Right now, despite the chaos and hardships that come with "opting in" to multiple jobs both inside and outside the home while trying to be an active parent, a wife, an enthusiastic tennis hack and a generally "balanced" person, I know my choices were right for me.
I also know that I am judged by my choices - as all women are. And sadly, our harshest critics are often other women.
In Opting In: Having a Child without Losing Yourself, Amy Richards does not judge; rather, she explains, reflects, reports, and analyzes. She disarms and engages her readers by laying it all on the table - work, the wheres/whens/hows of procreation, the undeniable influence of our mothers, the hows of "giving birth" and parenting, and division of labor at home. Through the context of history, feminist theory, sociological research, and personal experience, she gives us a lens with which to view ourselves and our most personal of choices.
To me, Amy Richards is like the smartest, most self-aware girlfriend you know - the one whose counsel you seek when it really matters. She never tells you what to do; she simply helps you understand a situation so that you can decide all by yourself what it is that you need to do.
And that is the resounding message of this book: Do what's right for you. Trust your instincts.
Amen, Amy. Amen.
I will be reading and re-reading this book for a long time to come. I urge you to do the same.

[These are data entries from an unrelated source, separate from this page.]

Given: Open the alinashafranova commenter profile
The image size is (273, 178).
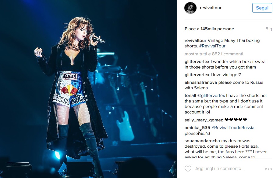Looking at the screenshot, I should coord(201,82).
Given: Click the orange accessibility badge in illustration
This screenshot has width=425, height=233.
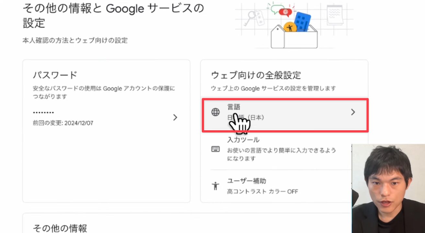Looking at the screenshot, I should 290,28.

Here are a few excerpts I highlighted in my dog-eared, ink-stained book:
I want parents to be inspired to own motherhood and parenting in their own unique way without valuing someone else's experience over their own.
Sadly, working and not working are perceived not as two distinct choices, but rather as a competition about who has made the better choice.
Our priority should be making it possible for women to make choices that don't feel so limiting about if and when to have babies.
Each woman wants different things; thus the feminist goal should be figuring out what you want.
Glibly ridiculing another woman can be anti-woman, but examining the reasons why women feel the need to diminish one another is entirely feminist.
Staying balanced is a great example to give your children; to be consumed with your children at the expense of your own identity ends up punishing both you and them in the end.
The real "trend" isn't women choosing careers or babies, but, as I hope Opting In proves, actual women who feel confident and energized to define for themselves who they want to be.
*supposedly, according to Belkin's article



2 comments:
sister i love how fired up you are about this. good stuff.
That sounds good! I always love it when people are about respecting other people's choices, even when they would never do it that way themselves. Me, I would not be happy not working, but if others love it and can manage it? Rock on.